(Collected data)
========================================
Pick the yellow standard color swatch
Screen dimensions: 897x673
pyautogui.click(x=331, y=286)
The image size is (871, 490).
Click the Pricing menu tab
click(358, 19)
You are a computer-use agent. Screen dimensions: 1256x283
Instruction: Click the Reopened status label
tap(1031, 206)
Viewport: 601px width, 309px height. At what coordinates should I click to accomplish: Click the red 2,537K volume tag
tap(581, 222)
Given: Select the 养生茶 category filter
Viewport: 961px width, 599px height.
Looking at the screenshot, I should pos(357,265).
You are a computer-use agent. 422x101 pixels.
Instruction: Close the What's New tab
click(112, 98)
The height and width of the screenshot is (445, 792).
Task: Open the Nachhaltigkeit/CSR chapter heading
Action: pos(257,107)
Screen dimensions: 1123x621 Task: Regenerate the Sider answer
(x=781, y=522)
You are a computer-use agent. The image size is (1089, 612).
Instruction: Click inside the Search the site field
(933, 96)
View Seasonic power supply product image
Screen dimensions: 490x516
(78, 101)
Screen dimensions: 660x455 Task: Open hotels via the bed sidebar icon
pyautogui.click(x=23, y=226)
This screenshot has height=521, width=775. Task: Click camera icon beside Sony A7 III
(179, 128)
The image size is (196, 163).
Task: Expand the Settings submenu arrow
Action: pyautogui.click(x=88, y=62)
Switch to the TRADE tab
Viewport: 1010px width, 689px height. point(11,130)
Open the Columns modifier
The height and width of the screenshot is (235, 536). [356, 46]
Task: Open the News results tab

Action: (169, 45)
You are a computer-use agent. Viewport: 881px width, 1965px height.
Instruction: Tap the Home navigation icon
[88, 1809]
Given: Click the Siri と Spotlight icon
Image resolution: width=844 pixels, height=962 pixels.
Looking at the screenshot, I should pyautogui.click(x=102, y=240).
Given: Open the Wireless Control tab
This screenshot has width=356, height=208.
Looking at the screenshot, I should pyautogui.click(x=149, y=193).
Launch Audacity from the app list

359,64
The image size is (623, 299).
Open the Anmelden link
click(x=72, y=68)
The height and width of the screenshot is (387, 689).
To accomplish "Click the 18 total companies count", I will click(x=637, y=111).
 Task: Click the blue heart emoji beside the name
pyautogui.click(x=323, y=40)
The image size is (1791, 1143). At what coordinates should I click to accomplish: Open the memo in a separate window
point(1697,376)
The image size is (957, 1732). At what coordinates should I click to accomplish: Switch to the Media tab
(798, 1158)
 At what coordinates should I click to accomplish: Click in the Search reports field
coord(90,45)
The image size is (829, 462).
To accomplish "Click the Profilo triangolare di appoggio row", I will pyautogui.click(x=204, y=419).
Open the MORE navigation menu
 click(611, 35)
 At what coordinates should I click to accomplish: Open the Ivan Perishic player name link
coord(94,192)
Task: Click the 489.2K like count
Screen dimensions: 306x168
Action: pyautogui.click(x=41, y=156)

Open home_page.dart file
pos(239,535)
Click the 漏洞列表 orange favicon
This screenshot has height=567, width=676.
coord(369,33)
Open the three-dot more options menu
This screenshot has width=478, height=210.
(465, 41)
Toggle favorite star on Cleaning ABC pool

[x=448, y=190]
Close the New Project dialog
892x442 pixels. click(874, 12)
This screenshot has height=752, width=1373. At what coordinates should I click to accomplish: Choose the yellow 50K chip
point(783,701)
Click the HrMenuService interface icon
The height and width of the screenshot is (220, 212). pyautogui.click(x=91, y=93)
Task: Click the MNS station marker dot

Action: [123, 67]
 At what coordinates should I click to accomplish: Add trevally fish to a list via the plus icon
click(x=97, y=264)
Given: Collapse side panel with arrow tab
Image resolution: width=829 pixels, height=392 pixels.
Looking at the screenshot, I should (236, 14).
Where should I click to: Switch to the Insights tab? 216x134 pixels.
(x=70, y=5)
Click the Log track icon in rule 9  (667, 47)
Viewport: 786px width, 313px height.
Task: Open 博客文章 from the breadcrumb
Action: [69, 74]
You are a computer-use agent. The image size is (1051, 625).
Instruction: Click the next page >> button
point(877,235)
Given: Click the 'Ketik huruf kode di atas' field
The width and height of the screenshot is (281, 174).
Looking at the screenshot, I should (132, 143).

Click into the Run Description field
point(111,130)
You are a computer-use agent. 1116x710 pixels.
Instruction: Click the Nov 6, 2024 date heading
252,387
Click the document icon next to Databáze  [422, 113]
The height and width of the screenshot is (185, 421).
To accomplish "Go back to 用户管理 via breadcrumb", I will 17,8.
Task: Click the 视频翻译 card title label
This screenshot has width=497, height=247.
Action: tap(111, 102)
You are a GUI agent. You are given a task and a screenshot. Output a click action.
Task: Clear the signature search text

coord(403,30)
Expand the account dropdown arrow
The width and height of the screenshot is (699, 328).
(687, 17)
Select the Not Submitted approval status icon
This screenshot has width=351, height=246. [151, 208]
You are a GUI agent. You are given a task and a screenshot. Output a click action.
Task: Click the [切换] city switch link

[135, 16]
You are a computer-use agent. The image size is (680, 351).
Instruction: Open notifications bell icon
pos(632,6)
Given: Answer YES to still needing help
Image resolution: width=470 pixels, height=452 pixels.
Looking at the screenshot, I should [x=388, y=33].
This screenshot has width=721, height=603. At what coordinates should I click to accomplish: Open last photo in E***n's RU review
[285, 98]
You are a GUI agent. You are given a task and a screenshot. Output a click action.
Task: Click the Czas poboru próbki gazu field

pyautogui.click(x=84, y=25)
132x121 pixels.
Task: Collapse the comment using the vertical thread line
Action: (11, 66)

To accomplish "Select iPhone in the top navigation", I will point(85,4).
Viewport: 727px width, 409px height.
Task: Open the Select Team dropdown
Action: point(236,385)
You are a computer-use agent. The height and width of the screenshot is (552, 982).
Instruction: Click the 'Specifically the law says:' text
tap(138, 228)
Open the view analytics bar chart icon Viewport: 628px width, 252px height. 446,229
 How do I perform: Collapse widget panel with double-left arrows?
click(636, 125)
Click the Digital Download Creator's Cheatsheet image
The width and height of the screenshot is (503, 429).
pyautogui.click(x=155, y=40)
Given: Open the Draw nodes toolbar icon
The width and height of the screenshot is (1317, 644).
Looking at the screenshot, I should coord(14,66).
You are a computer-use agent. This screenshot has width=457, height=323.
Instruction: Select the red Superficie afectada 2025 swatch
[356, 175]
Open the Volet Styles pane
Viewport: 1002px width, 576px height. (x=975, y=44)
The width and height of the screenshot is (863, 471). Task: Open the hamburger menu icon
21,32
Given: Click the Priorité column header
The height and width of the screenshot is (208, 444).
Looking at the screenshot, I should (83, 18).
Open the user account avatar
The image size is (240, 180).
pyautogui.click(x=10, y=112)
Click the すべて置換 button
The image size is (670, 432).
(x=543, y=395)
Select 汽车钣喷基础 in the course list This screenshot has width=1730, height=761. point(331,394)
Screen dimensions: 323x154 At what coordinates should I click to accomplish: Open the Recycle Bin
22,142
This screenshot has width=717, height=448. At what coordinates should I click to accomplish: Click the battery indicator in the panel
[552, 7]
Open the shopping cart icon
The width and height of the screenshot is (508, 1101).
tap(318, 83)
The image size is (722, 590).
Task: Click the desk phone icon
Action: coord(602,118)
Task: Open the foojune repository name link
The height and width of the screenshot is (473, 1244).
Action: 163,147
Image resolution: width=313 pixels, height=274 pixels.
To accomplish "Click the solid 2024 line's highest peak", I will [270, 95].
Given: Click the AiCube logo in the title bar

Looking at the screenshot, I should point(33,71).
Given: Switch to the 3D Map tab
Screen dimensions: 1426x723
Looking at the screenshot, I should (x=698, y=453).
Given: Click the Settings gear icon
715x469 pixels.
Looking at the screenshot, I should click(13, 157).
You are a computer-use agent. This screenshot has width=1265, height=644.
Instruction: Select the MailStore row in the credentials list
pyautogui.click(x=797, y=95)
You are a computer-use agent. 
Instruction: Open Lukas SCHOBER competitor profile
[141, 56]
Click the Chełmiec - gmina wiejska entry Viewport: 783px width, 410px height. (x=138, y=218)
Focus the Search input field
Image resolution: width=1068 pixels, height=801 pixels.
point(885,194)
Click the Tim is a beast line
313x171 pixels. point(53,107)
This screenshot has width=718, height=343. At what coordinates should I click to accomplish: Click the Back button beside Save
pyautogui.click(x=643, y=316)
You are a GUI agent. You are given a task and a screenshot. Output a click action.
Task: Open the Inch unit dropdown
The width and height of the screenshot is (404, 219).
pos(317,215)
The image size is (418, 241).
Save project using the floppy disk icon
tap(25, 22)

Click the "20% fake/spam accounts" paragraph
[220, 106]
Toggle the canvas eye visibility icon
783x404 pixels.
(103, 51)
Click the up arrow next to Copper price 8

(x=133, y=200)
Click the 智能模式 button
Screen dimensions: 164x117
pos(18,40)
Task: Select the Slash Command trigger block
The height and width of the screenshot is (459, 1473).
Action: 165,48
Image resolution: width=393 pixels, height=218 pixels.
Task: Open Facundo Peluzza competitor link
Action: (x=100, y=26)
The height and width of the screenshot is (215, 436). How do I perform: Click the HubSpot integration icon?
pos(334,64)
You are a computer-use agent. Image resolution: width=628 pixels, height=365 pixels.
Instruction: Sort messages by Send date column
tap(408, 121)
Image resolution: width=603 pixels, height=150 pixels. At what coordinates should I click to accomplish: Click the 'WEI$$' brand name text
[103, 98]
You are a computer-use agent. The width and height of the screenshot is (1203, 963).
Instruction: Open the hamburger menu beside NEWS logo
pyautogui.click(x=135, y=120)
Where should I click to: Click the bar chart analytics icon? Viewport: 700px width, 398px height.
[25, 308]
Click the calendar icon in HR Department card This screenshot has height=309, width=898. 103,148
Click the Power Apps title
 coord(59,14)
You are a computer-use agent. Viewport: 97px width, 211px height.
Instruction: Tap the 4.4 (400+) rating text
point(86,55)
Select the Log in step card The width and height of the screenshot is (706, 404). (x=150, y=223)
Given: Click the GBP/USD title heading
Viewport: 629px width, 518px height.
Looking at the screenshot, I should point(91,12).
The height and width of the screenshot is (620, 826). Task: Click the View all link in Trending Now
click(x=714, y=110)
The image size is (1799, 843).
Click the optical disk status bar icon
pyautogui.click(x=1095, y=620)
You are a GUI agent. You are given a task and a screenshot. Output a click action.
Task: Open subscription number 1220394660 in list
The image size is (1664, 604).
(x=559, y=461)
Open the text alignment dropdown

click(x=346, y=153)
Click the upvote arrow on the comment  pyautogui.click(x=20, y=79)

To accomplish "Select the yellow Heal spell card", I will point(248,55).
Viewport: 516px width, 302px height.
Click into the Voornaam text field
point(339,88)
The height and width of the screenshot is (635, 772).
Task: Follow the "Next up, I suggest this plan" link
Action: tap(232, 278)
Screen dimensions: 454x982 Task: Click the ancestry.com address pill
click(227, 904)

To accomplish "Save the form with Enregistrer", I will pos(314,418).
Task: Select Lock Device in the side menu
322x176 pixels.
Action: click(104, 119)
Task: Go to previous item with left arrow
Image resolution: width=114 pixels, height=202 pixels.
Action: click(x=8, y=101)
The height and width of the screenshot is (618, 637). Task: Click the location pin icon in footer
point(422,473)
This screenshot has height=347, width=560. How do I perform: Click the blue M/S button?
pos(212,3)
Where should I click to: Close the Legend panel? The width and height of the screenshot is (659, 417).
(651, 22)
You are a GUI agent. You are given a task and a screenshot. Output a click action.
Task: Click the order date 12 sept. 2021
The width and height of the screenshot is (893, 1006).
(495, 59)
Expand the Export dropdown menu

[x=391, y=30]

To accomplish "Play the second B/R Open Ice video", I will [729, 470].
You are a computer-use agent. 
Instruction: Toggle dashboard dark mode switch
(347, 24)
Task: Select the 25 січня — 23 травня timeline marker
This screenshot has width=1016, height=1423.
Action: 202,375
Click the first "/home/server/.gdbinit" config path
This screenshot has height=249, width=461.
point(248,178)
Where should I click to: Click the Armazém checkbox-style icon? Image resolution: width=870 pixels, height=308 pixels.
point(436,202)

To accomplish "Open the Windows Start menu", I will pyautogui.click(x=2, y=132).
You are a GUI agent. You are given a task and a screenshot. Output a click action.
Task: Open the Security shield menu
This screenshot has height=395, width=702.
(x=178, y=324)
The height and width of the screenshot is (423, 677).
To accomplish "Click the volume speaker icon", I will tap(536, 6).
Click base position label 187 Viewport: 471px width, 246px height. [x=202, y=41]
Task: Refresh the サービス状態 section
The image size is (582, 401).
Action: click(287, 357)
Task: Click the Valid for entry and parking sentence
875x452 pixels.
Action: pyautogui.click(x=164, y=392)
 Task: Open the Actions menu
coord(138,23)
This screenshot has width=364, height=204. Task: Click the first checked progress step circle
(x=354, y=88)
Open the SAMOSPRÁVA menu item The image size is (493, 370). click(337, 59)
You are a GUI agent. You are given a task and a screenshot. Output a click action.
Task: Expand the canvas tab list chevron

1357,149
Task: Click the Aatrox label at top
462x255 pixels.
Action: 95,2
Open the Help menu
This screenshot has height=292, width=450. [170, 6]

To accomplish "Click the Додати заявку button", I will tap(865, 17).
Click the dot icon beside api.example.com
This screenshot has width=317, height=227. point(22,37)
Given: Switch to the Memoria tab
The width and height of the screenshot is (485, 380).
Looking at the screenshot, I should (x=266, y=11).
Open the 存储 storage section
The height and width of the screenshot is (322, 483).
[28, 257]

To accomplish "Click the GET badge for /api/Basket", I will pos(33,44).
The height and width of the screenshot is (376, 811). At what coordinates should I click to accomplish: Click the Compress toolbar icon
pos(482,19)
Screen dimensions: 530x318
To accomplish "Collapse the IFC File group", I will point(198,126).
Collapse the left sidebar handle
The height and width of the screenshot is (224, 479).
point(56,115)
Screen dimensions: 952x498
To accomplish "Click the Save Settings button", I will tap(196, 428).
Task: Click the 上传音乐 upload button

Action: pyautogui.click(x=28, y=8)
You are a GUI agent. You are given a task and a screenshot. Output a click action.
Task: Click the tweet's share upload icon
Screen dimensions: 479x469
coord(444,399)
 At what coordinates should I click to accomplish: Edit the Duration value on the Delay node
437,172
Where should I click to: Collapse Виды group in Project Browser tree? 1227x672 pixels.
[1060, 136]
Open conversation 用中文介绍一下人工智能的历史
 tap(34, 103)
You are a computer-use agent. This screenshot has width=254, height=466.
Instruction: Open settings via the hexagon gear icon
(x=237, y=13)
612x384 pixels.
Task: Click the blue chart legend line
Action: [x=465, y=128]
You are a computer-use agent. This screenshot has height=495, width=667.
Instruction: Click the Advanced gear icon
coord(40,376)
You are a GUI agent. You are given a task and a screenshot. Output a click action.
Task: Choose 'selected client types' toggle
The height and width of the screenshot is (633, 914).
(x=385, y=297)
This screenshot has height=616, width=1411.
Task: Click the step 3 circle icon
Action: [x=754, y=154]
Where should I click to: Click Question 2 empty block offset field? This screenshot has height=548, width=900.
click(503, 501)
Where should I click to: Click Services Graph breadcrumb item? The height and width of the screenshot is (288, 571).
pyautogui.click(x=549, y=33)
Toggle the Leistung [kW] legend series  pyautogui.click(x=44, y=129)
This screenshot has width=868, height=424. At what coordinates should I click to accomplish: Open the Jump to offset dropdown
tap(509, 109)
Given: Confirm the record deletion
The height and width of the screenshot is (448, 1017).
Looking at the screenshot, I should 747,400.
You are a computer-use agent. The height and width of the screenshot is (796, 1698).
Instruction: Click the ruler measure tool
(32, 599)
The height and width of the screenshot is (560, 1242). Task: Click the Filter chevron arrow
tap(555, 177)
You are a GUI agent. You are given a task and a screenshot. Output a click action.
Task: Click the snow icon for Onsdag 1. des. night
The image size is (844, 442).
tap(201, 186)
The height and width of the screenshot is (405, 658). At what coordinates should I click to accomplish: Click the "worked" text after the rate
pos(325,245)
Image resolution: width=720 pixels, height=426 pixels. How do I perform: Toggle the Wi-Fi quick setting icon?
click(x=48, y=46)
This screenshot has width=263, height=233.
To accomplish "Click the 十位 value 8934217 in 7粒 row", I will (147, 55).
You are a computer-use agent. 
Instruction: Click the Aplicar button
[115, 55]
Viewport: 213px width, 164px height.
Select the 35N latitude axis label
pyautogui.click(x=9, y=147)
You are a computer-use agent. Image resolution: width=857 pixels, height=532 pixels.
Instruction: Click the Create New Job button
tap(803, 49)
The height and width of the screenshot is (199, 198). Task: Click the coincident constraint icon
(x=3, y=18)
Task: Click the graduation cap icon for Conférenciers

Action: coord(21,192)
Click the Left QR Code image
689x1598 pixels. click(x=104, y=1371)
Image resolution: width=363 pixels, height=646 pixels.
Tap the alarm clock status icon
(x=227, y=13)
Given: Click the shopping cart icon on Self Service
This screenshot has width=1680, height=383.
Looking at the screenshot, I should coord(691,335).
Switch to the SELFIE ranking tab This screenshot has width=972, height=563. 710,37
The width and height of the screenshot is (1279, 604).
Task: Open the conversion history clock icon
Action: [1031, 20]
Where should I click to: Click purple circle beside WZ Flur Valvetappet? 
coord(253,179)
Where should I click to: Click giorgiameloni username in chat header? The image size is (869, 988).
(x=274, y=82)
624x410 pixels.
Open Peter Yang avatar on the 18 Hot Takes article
========================================
Work task:
Copy the lines of the data above exactly as written, beginning with the line containing "The height and width of the screenshot is (448, 1017)." and ending with the line containing "Task: Click the snow", and leave out all other lines.

Result of the task:
The height and width of the screenshot is (448, 1017).
Looking at the screenshot, I should 747,400.
You are a computer-use agent. The height and width of the screenshot is (796, 1698).
Instruction: Click the ruler measure tool
(32, 599)
The height and width of the screenshot is (560, 1242). Task: Click the Filter chevron arrow
tap(555, 177)
You are a GUI agent. You are given a task and a screenshot. Output a click action.
Task: Click the snow icon for Onsdag 1. des. night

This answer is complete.